Долго же ее нет! Скорей бы прилетела! Что там с Евой? Ожидание было томительным. Даже ловить не хотелось.
Он невероятно обрадовался, услышав, наконец, сигнал вызова.
— Отец, я уже лечу. Включи через час пеленг — я пересяду в аэрокар.
— Что с Евой?
— Дело серьезное: она делала попытку сама родить ребенка — ее заставили под угрозой бойкота ей и Ли уничтожить плод.
— Как это произошло?
— Я записала весь наш разговор — перезаписала его тебе. Начни слушать до моего прилета. Скоро буду.
Он слушал, сжав кулаки. Прав, тысячу раз был прав Лал: ну и зверьё!
Эя, прилетев, увидела, что он продолжает слушать, — молча уселась рядом с ним.
— Похоже, Ева сейчас не совсем устойчива, — сказал он, прослушав главное.
— Пока очень. Но это Ева: должна справиться.
— Ты сильно устала сегодня?
— Невероятно. И не ела с утра: не до того было. Она — как избитая. Я Дочь с ней оставила — до понедельника.
— Что же ты молчала? Сейчас накормлю тебя.
— Наловили много?
— У меня совсем не клевало. Но Сын поймал, спиннингом. Вот, смотри! — он вытащил садок со щукой.
— О! Молодец мальчик.
— Да. — Что-то мешало ему сказать сразу все.
— Даже есть захотелось.
— Сейчас! — он сунул щуку в контейнер робота. Налил в крохотные стаканчики темную водку. — Выпей немного. На травах, по рецепту Лала.
— Опьянею я: голодная очень.
— Ну и хорошо: расслабься.
— Ладно: после того, что узнала, действительно, надо. — Она сразу поперхнулась, слезы выступили на глазах. Потом все же допила. Дан подал ей кусок уже зажаренной рыбы.
Они ели молча.
— Правда: полегче стало. Ты что сейчас будешь делать? Поедешь опять ловить?
— С тобой — да.
— Нет — я не в состоянии.
— Иди тогда, ложись сразу.
— Подожду Сына.
— Не надо. Он на большом острове.
— Где?
— Вот там. — Но ничего уже не было видно, совсем стемнело.
— Надо хоть вызвать его.
— Не надо, Мама. Нельзя мешать ему.
— ?
Он не успел ничего ответить: негромкий женский голос зазвучал над озером.

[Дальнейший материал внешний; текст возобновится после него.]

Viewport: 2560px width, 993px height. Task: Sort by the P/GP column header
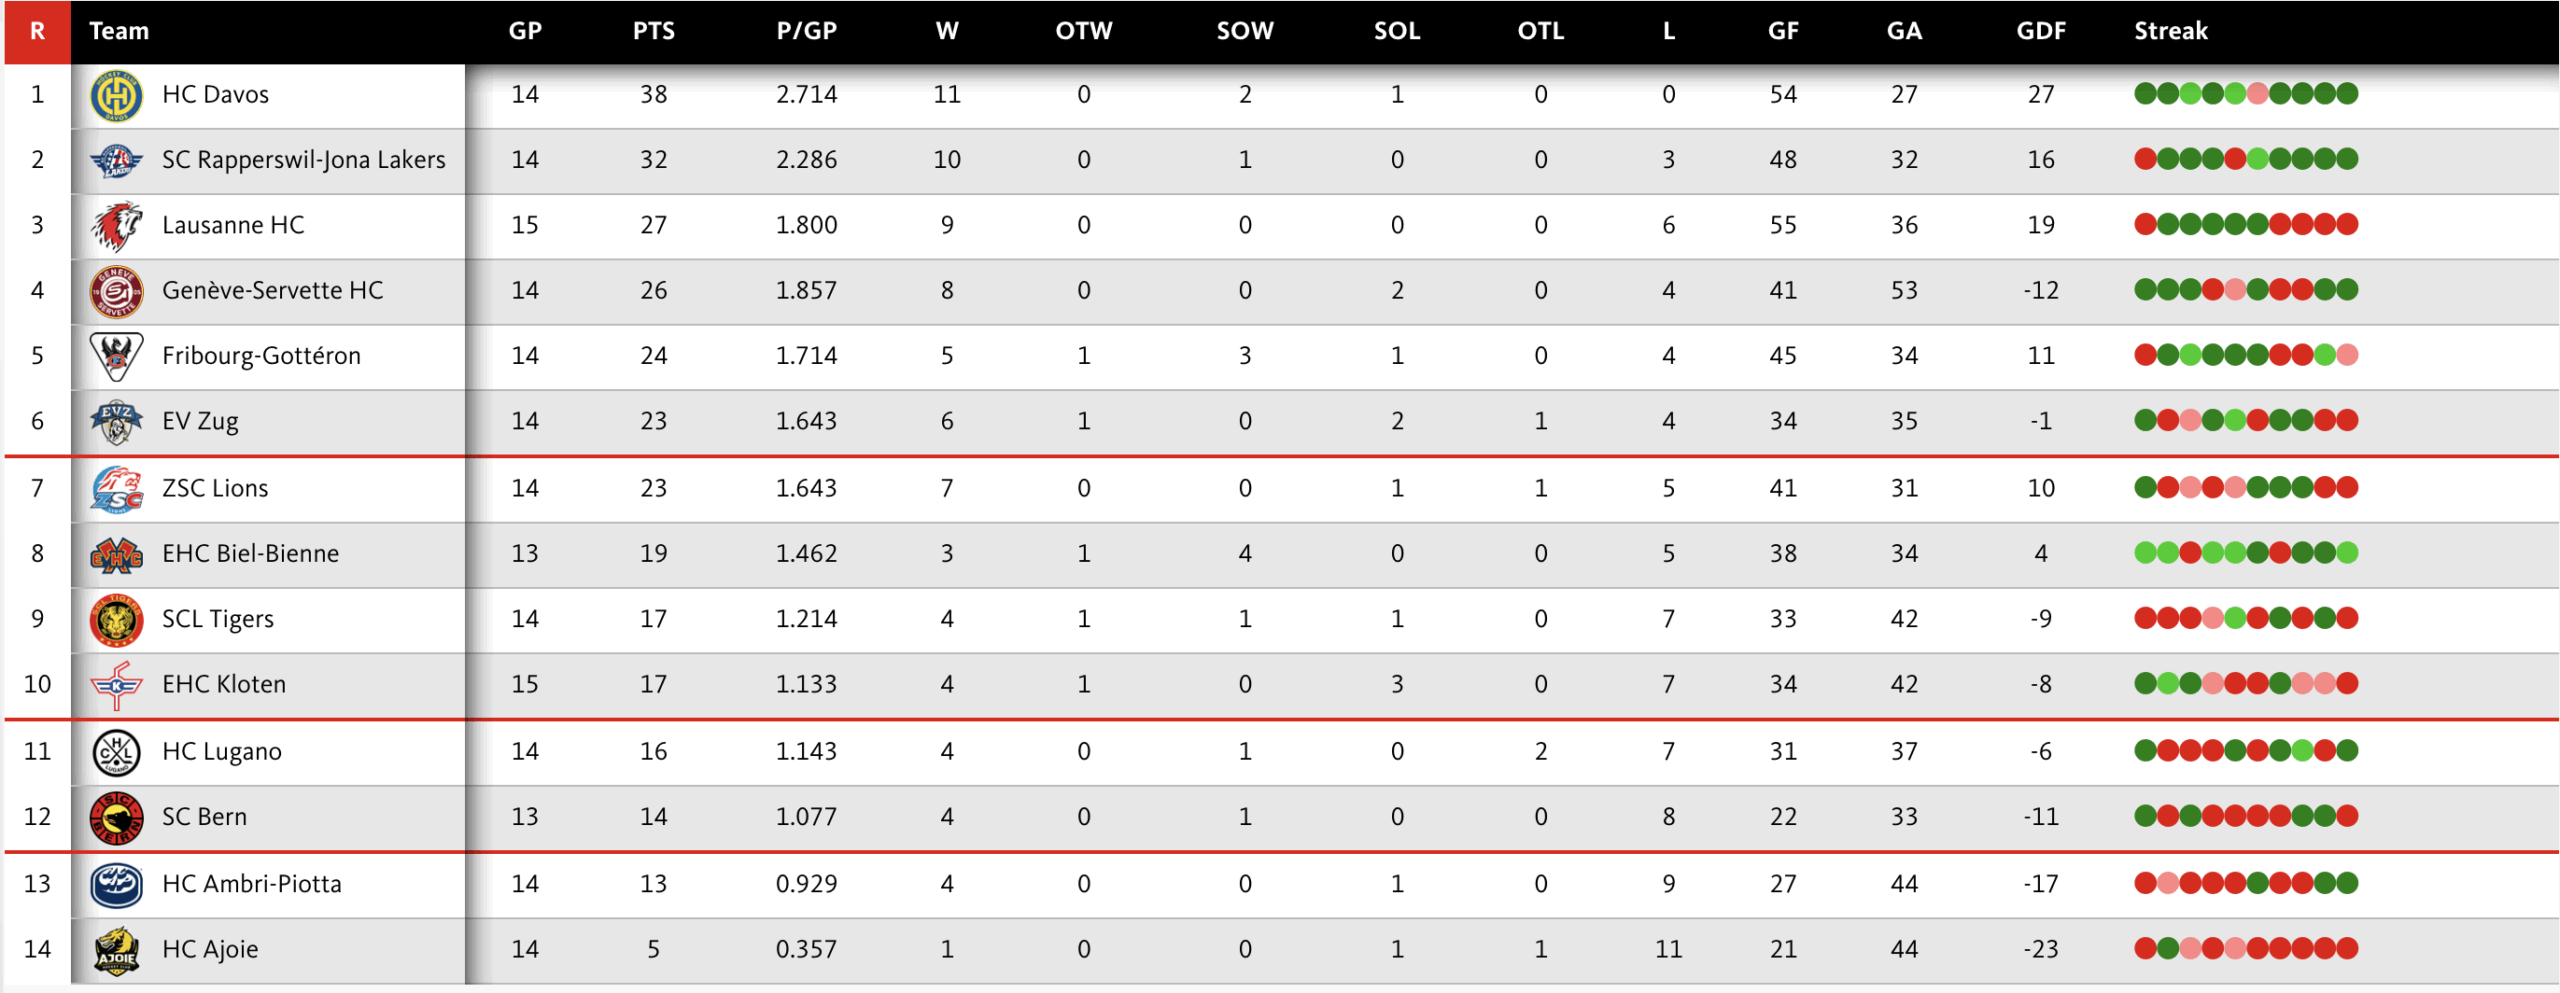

— Колыбельная! — удивленно воскликнула Эя. Одна из тех, которые она учила с тем, старшим, Лалом, и потом пела своим Детям. — Лейли?! Там — с ним, нашим Сыном?
Он кивнул молча. Лейли: теперь уже совсем не было сомнений. Звуки неслись над водой, проникая куда-то в самое сердце. Необъяснимое чувство вины перед ней впервые пробудилось в нем. За что? Уже тогда была Эя. Она и сейчас с ним. Рядом. Сын — даст Лейли то, что не дал он. И она — отдаст Сыну себя всю, без остатка: она не умеет иначе.
Сменяли друг друга песни, романсы, арии. Одна прекрасней другой. Они входили в душу, и в ней воцарялись покой и светлая вера. Исчезала тоска, безотвязно следующая за ними с того страшного момента, когда навеки уснул Малыш.
Дан обнял Маму, привлек ее к себе; она молча приникла к нему, прижалась крепко. И когда пение кончилось, они почувствовали, что страсть вновь пробудилась в них.
— Отец, родной мой!
— Мама, любимая!
Они не стали противиться желанию друг друга. Желанию, вернувшемуся после такого длительного перерыва. Уходя в палатку, они обернулись в ту сторону, где сейчас был их сын, обретший свое высшее счастье, и откуда пришло облегчение им самим. Какой-то неяркий свет вспыхнул там: это загорелся костер.